UM DUELO ENTRE IGUAIS

Um comentário sobre “UM DUELO ENTRE IGUAIS”

  1. ANDRÉ K.,

    Obrigado pelo elogio. De qualquer forma, não é mais do que a obrigação procurar enxergar o contexto sob um ponto-de-vista diferenciado.

    Creio que este deveria ser um exercício diário pra qualquer pessoa quando o interesse de desmistificar for sincero e buscar fazer com que uma comunidade reflita acerca de suas decisões coletivas.

    []’s,
    Hélio

  2. André,

    Tu és inteligente e crítico. Porém, tens o hábito de relacionar qualquer coisa a uma mera relação de causa e efeito quando o que realmente importa são os pormenores, os detalhes.

    Normalmente, uma observação política baseada na relação entre causa e efeito procura qualificar ou desqualificar algo ou alguém em função de fatos óbvios, porém inconclusos.

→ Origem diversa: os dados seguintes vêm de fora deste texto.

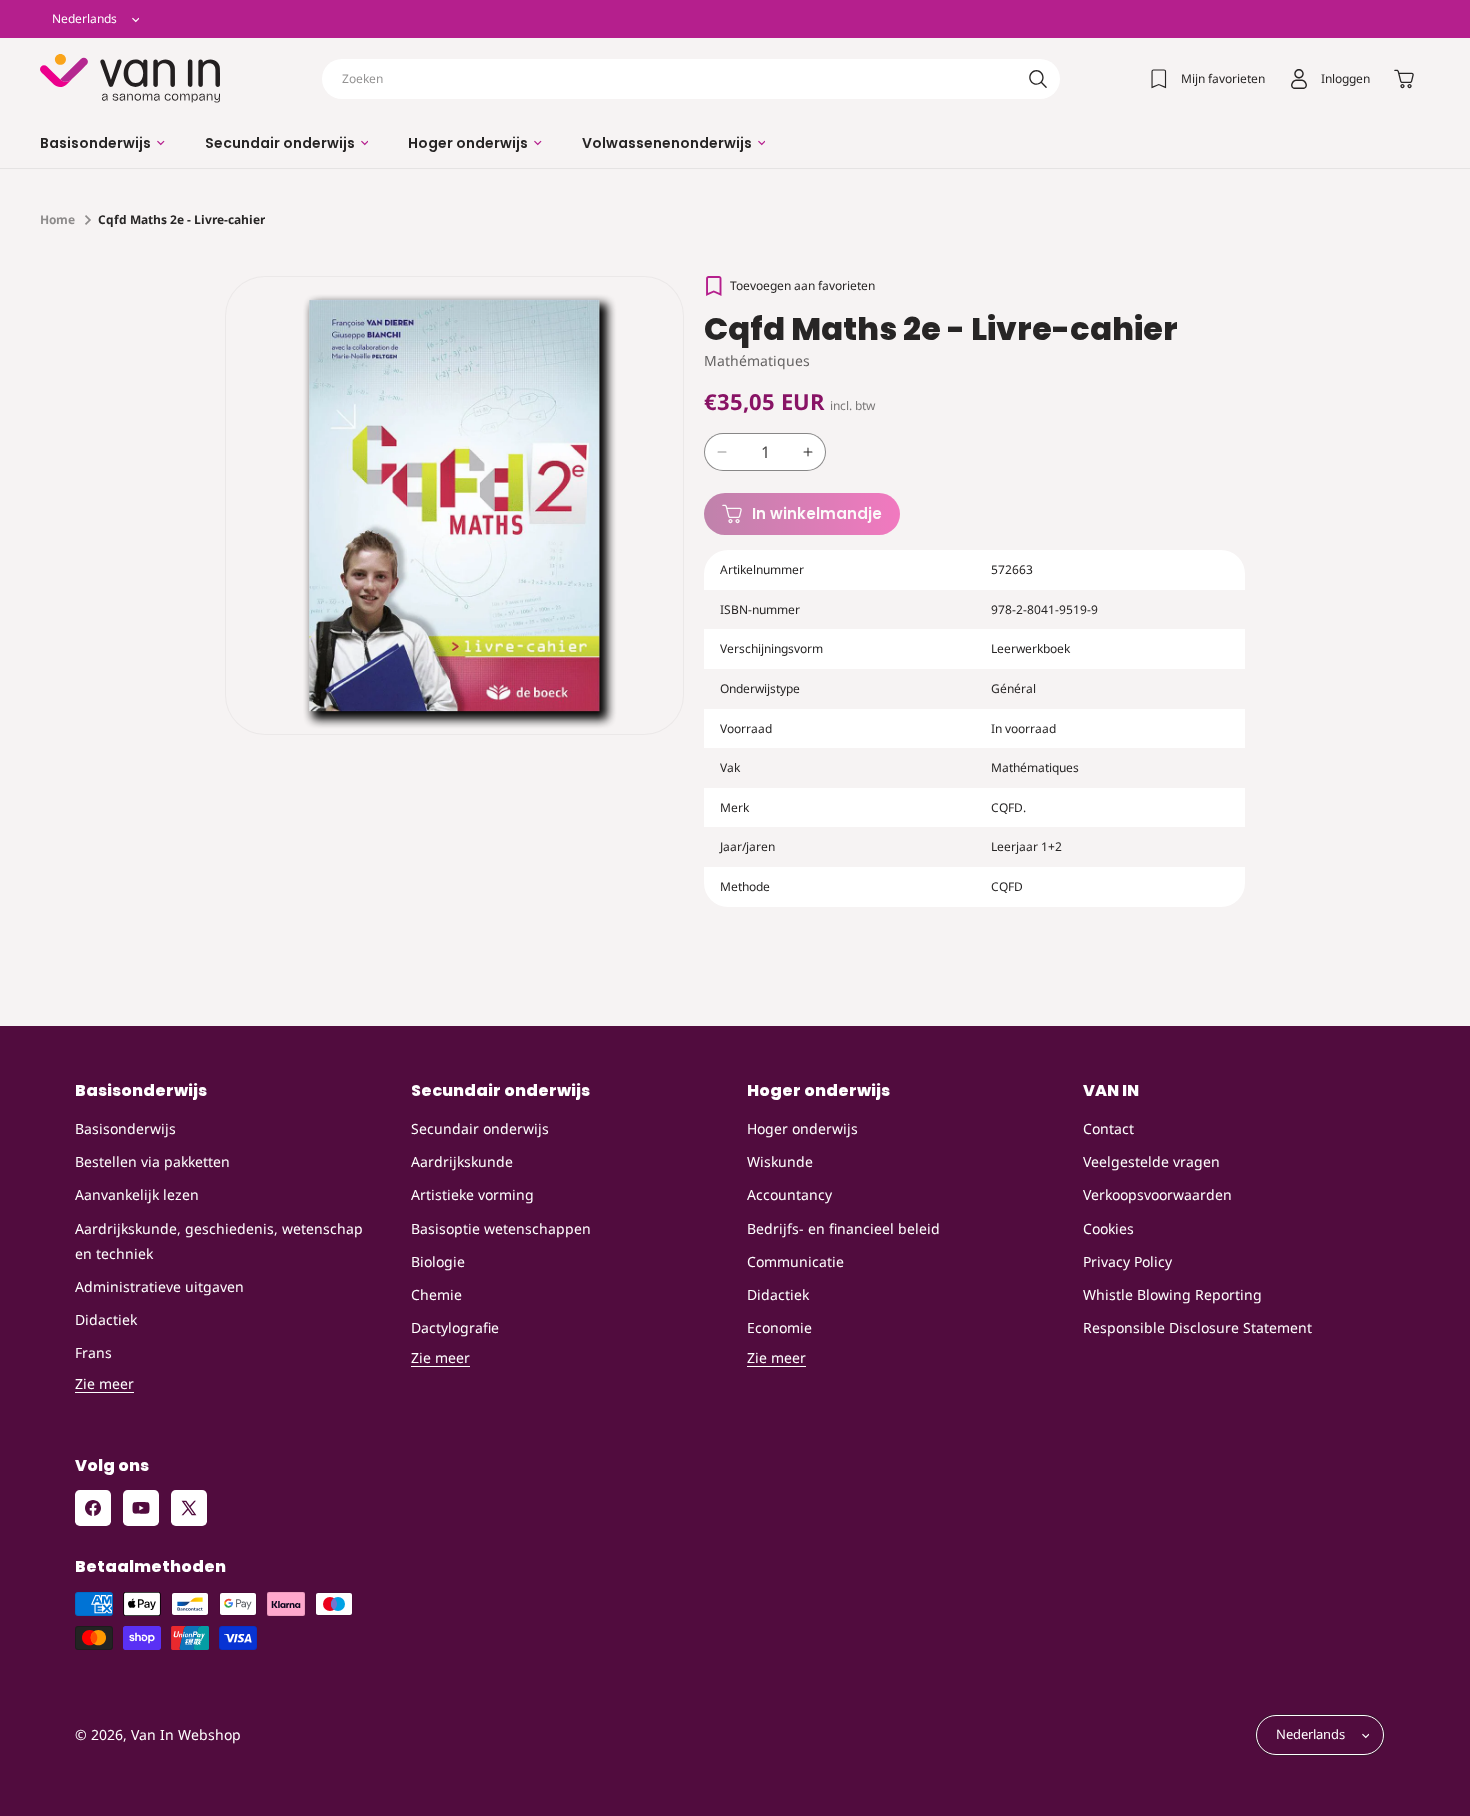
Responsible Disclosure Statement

    Já uma observação do detalhe permite compreender o contexto que leva A a colaborar, fazer aliança ou até mesmo deixar de concordar e de participar da gestão de B.

    Obino pode ter sido pouco competente. Todavia, sob quais circunstâncias ele recebeu o GRÊMIO? Como rolava a bola de neve de erros de administração, das finanças e no futebol que desembocaram na queda para a Série B em 2004 e para o processo quase falimentar do clube?

    Portanto, o argumento de que Duda é Obino e Antônio Vicente Martins é Guerreiro é fraco na superfície. Afinal de contas, o amigo do derrotado, falido e constrangido não precisa ser um outro derrotado, falido e constrangido presidente. O mesmo vale para o amigo do megalomaníaco e pouco transparente em sua gestão.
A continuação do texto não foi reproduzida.